Nearly every Catholic commentator who assessed these cases did so by applying the traditional Catholic principles governing when certain medical treatments are morally obligatory and when they are optional. Since life is a gift of God and intrinsically valuable, there is a general moral obligation to pursue medical treatments for which the benefits exceed the burdens. However, when the burdens of a treatment begin to exceed its benefit, a patient may choose to forego it.
These principles—which go all the way back to Aquinas and were explicitly formulated in the CDF’s 1980 “Declaration on Euthanasia” and John Paul II’s 1995 encyclical Evangelium vitae—provide some important guidelines for cases like those of Gard and Evans. First, despite the unavoidability of death, respect for the sanctity of life and the dignity of the human person requires that the actions of physicians never aim to cause death. The principle of double effect may allow the provision of treatments primarily intended to relieve suffering even if they may also hasten a patient’s death. Still, in such cases, the patient’s death is not intended. Next, concerns about a patient’s general quality of life—as opposed to the burdens or side effects a specific treatment may entail—are not a sufficient reason to deny or discontinue medical treatment. A patient continues to have the right to beneficial treatments and a fortiori the right not to be intentionally killed even if her physician believes that her life is no longer worth living because of pain or extreme disability. Relatedly, patients maintain their intrinsic dignity regardless of their need for medical treatment. Here, John Paul II strongly condemns a “culture of death” that “sees the growing number of elderly and disabled people as intolerable and too burdensome” to society. Finally, only the concrete circumstances of an individual patient indicate when the burdens of treatment have become disproportionate to the expected benefits. The Ethical and Religious Directives are fairly broad in their description of the types of burden that patients and their surrogates may consider; they include pain, cost, travel, and distress.

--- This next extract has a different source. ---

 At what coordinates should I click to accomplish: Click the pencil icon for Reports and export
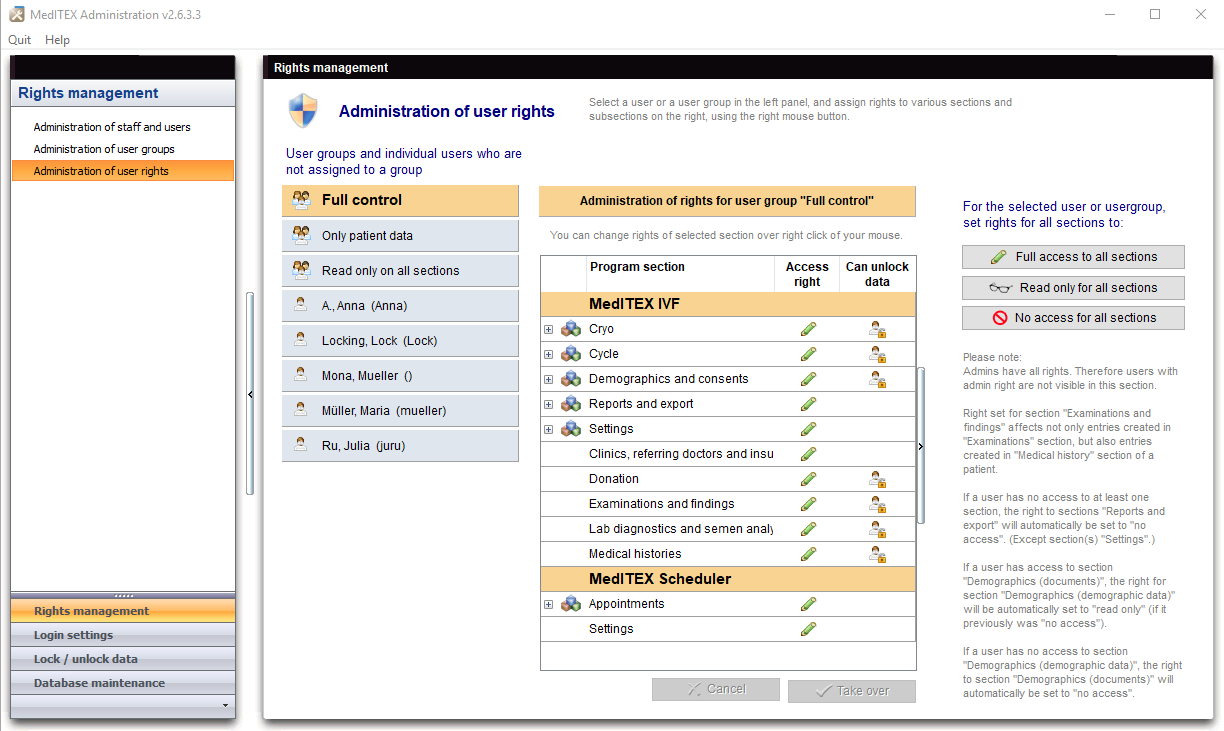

Because the relevant Catholic doctrinal statements seem to place the decision-making authority squarely in the hands of patients themselves, or of their appropriate surrogates when patients are unable to express their preferences, many commentators concluded that the physicians’ turn to the courts was unjustifiable. These commentators often supplemented this argument about competence with further theological reflection on the proper relationship between the family and the state. The Catechism of the Catholic Church is abundantly clear that the family is an institution that is “prior to any recognition by public authority, which has an obligation to recognize it.” The family “constitutes a specific revelation and realization of ecclesial communion…a domestic church. It assumes singular importance in the Church…a sign and image of the communion of the Father and Son in the Holy Spirit” (2202). The Catechism describes the right of parents to rear their children as primordial and inalienable. Catholic commentators have therefore claimed that the parents of Gard and Evans were in a better position than the doctors to determine what was in their children’s best interest—a position generally accepted by secular ethicists as well. What about these cases would prompt the physicians to go to court to overrule parental decisions about life-sustaining treatments?